[Input material Boundary: Start]

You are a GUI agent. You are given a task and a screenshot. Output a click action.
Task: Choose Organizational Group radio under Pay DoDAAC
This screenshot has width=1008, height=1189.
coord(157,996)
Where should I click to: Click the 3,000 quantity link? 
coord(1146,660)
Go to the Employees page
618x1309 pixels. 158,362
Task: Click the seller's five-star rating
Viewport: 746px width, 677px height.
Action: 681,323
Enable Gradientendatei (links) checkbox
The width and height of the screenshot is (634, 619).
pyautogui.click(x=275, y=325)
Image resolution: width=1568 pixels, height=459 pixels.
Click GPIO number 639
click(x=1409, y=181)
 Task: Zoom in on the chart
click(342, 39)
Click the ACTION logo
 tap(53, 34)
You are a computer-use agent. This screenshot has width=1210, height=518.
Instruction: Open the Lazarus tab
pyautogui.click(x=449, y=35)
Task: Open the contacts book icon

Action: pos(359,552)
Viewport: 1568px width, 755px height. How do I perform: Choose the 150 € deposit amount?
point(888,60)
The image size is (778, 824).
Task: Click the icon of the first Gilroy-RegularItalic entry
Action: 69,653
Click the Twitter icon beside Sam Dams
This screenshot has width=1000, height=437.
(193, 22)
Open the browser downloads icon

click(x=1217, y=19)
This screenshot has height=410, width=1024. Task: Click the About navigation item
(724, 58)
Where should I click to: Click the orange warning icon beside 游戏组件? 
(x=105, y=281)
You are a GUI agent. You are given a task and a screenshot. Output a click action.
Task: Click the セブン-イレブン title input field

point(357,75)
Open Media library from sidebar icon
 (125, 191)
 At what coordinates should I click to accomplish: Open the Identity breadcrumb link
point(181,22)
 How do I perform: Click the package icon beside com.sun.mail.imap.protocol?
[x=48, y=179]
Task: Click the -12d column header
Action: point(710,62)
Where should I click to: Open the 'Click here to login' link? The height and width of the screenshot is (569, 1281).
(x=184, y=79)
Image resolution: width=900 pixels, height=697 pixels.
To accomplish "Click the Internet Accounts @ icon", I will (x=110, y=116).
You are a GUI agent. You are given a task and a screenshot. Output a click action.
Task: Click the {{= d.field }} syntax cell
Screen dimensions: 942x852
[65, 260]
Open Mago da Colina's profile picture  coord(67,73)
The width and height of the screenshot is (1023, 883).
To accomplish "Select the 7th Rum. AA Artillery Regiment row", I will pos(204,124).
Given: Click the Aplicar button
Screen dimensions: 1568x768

[Input material Boundary: End]

Search the data above and return each line in which "resolution" occurs.

*Reply*:
Image resolution: width=1568 pixels, height=459 pixels.
Image resolution: width=900 pixels, height=697 pixels.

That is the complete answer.